* JOB *
Reproduce every line of the data below verbatim, changing nothing.

################

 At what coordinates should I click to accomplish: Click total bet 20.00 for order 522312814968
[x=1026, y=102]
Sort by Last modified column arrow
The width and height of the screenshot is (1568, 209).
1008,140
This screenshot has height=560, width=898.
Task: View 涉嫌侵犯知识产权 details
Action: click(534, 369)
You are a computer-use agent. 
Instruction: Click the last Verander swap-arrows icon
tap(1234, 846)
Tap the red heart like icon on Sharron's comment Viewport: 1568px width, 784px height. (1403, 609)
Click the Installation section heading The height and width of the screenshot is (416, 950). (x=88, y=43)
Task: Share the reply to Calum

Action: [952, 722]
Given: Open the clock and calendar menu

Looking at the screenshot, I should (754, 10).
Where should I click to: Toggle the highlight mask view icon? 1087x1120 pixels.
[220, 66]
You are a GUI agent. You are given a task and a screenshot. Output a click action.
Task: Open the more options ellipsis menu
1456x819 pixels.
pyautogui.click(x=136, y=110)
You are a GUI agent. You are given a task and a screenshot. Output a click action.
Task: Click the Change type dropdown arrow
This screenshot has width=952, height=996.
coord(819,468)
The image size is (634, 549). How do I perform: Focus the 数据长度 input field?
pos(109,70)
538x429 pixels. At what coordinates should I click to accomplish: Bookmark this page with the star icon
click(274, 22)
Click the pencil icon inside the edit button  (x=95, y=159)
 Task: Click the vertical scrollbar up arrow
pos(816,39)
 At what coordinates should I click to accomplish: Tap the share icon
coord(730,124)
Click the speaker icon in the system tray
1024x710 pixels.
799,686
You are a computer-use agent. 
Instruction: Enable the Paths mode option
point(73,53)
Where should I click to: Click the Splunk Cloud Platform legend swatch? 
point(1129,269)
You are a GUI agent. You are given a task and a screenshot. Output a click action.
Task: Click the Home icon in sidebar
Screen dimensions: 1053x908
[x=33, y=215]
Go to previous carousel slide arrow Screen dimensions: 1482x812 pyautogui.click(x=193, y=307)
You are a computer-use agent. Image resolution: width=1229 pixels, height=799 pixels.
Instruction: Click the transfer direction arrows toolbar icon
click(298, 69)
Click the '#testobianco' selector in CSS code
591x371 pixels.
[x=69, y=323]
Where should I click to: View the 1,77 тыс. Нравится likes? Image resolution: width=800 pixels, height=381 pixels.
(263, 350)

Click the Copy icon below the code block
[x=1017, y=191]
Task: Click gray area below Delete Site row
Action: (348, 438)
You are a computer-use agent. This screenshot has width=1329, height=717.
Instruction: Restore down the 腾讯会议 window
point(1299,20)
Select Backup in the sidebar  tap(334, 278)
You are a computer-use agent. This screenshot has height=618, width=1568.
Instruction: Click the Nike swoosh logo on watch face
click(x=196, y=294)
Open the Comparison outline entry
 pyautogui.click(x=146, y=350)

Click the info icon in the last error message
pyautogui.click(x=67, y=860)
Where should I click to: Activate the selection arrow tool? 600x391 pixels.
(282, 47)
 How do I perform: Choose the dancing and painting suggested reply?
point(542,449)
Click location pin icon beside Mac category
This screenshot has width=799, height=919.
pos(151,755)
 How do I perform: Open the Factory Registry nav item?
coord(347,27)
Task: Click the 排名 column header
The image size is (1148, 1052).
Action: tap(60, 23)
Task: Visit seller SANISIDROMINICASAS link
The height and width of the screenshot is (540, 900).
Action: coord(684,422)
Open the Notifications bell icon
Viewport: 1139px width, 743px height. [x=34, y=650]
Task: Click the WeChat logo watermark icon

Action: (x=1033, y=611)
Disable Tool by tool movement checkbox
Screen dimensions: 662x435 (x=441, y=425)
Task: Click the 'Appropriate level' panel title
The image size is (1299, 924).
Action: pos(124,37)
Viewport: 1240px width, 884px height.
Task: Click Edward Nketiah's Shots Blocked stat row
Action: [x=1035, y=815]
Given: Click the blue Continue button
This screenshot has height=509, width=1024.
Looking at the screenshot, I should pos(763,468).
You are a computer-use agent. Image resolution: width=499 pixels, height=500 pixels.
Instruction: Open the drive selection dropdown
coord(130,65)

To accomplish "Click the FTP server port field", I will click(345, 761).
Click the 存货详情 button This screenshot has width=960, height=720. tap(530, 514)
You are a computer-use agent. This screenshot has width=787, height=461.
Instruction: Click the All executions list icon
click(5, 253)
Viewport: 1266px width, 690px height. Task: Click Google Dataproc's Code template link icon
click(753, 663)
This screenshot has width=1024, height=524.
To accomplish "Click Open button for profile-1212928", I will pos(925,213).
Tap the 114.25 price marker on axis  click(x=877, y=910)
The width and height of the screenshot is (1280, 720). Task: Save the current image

################

* THE REPLY *
 At what coordinates should I click to accomplish: Click total bet 20.00 for order 522312814968
[x=1026, y=102]
Sort by Last modified column arrow
The width and height of the screenshot is (1568, 209).
1008,140
This screenshot has height=560, width=898.
Task: View 涉嫌侵犯知识产权 details
Action: click(534, 369)
You are a computer-use agent. 
Instruction: Click the last Verander swap-arrows icon
tap(1234, 846)
Tap the red heart like icon on Sharron's comment Viewport: 1568px width, 784px height. (1403, 609)
Click the Installation section heading The height and width of the screenshot is (416, 950). (x=88, y=43)
Task: Share the reply to Calum

Action: [952, 722]
Given: Open the clock and calendar menu

Looking at the screenshot, I should (754, 10).
Where should I click to: Toggle the highlight mask view icon? 1087x1120 pixels.
[220, 66]
You are a GUI agent. You are given a task and a screenshot. Output a click action.
Task: Open the more options ellipsis menu
1456x819 pixels.
pyautogui.click(x=136, y=110)
You are a GUI agent. You are given a task and a screenshot. Output a click action.
Task: Click the Change type dropdown arrow
This screenshot has width=952, height=996.
coord(819,468)
The image size is (634, 549). How do I perform: Focus the 数据长度 input field?
pos(109,70)
538x429 pixels. At what coordinates should I click to accomplish: Bookmark this page with the star icon
click(274, 22)
Click the pencil icon inside the edit button  (x=95, y=159)
 Task: Click the vertical scrollbar up arrow
pos(816,39)
 At what coordinates should I click to accomplish: Tap the share icon
coord(730,124)
Click the speaker icon in the system tray
1024x710 pixels.
799,686
You are a computer-use agent. 
Instruction: Enable the Paths mode option
point(73,53)
Where should I click to: Click the Splunk Cloud Platform legend swatch? 
point(1129,269)
You are a GUI agent. You are given a task and a screenshot. Output a click action.
Task: Click the Home icon in sidebar
Screen dimensions: 1053x908
[x=33, y=215]
Go to previous carousel slide arrow Screen dimensions: 1482x812 pyautogui.click(x=193, y=307)
You are a computer-use agent. Image resolution: width=1229 pixels, height=799 pixels.
Instruction: Click the transfer direction arrows toolbar icon
click(298, 69)
Click the '#testobianco' selector in CSS code
591x371 pixels.
[x=69, y=323]
Where should I click to: View the 1,77 тыс. Нравится likes? Image resolution: width=800 pixels, height=381 pixels.
(263, 350)

Click the Copy icon below the code block
[x=1017, y=191]
Task: Click gray area below Delete Site row
Action: (348, 438)
You are a computer-use agent. This screenshot has width=1329, height=717.
Instruction: Restore down the 腾讯会议 window
point(1299,20)
Select Backup in the sidebar  tap(334, 278)
You are a computer-use agent. This screenshot has height=618, width=1568.
Instruction: Click the Nike swoosh logo on watch face
click(x=196, y=294)
Open the Comparison outline entry
 pyautogui.click(x=146, y=350)

Click the info icon in the last error message
pyautogui.click(x=67, y=860)
Where should I click to: Activate the selection arrow tool? 600x391 pixels.
(282, 47)
 How do I perform: Choose the dancing and painting suggested reply?
point(542,449)
Click location pin icon beside Mac category
This screenshot has width=799, height=919.
pos(151,755)
 How do I perform: Open the Factory Registry nav item?
coord(347,27)
Task: Click the 排名 column header
The image size is (1148, 1052).
Action: tap(60, 23)
Task: Visit seller SANISIDROMINICASAS link
The height and width of the screenshot is (540, 900).
Action: coord(684,422)
Open the Notifications bell icon
Viewport: 1139px width, 743px height. [x=34, y=650]
Task: Click the WeChat logo watermark icon

Action: (x=1033, y=611)
Disable Tool by tool movement checkbox
Screen dimensions: 662x435 (x=441, y=425)
Task: Click the 'Appropriate level' panel title
The image size is (1299, 924).
Action: pos(124,37)
Viewport: 1240px width, 884px height.
Task: Click Edward Nketiah's Shots Blocked stat row
Action: [x=1035, y=815]
Given: Click the blue Continue button
This screenshot has height=509, width=1024.
Looking at the screenshot, I should pos(763,468).
You are a computer-use agent. Image resolution: width=499 pixels, height=500 pixels.
Instruction: Open the drive selection dropdown
coord(130,65)

To accomplish "Click the FTP server port field", I will click(345, 761).
Click the 存货详情 button This screenshot has width=960, height=720. tap(530, 514)
You are a computer-use agent. This screenshot has width=787, height=461.
Instruction: Click the All executions list icon
click(5, 253)
Viewport: 1266px width, 690px height. Task: Click Google Dataproc's Code template link icon
click(753, 663)
This screenshot has width=1024, height=524.
To accomplish "Click Open button for profile-1212928", I will pos(925,213).
Tap the 114.25 price marker on axis  click(x=877, y=910)
The width and height of the screenshot is (1280, 720). Task: Save the current image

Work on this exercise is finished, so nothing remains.